■ What you have to do:
What is needed is an exact copy of the lines from the one containing "Task: Open the three-dot block options menu" through the last line of the records, with no pictures.

■ The records:

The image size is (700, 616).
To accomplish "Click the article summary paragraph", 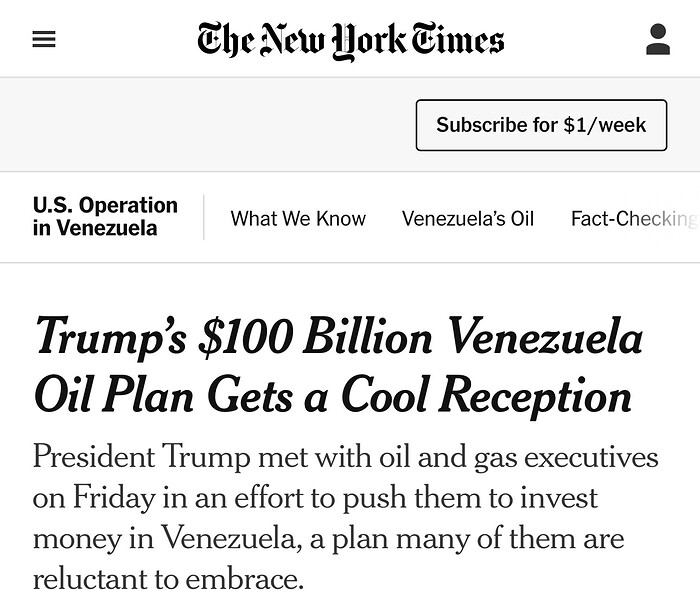I will [345, 517].
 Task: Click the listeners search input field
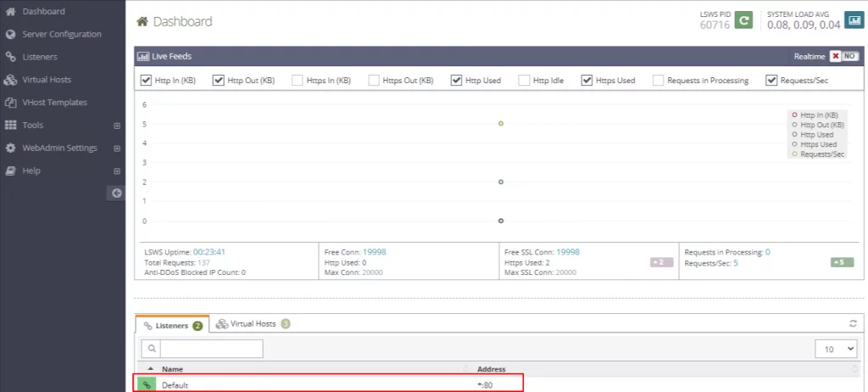coord(211,349)
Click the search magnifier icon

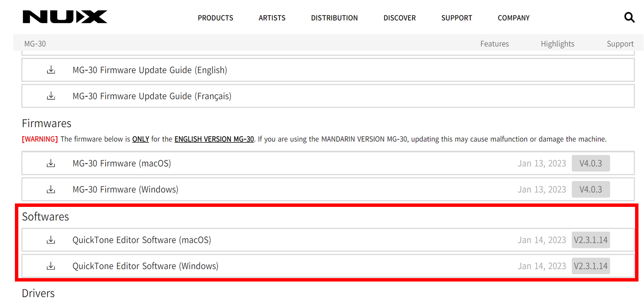coord(629,17)

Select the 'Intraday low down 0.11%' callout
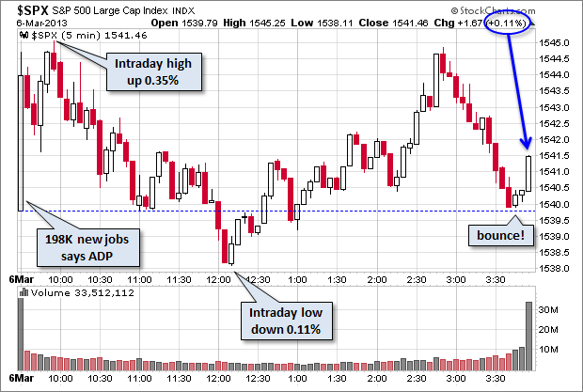292,321

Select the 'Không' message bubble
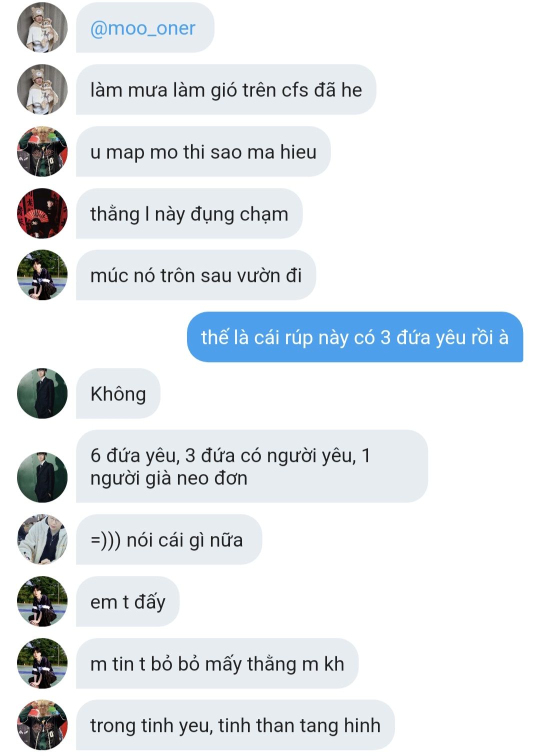(118, 394)
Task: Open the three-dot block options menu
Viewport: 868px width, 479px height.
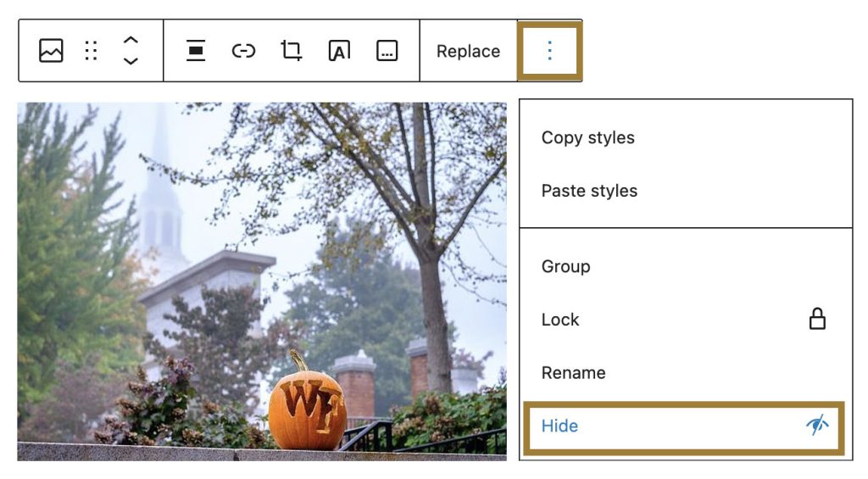Action: point(549,51)
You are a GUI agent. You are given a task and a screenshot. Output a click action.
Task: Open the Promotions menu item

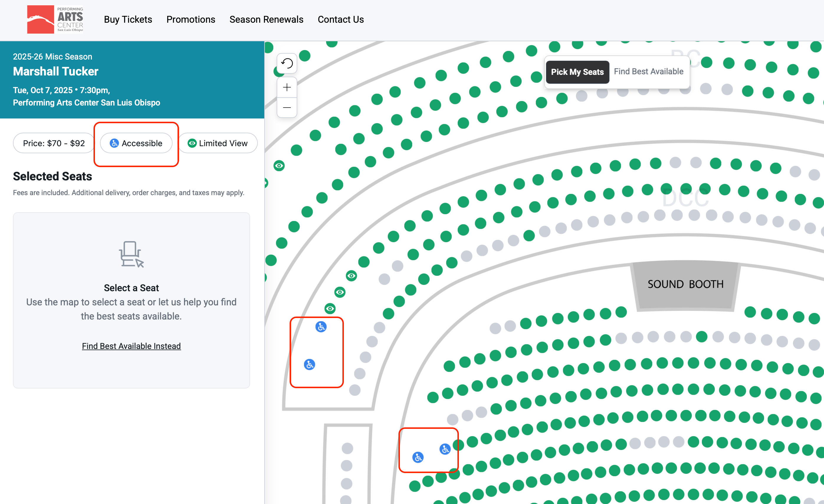191,19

■ Solution for this problem:
Task: Open the three-dot block options menu
Viewport: 868px width, 479px height.
Action: point(549,51)
You are a GUI agent. You are given a task and a screenshot. Output a click action.
Task: Open the Promotions menu item

191,19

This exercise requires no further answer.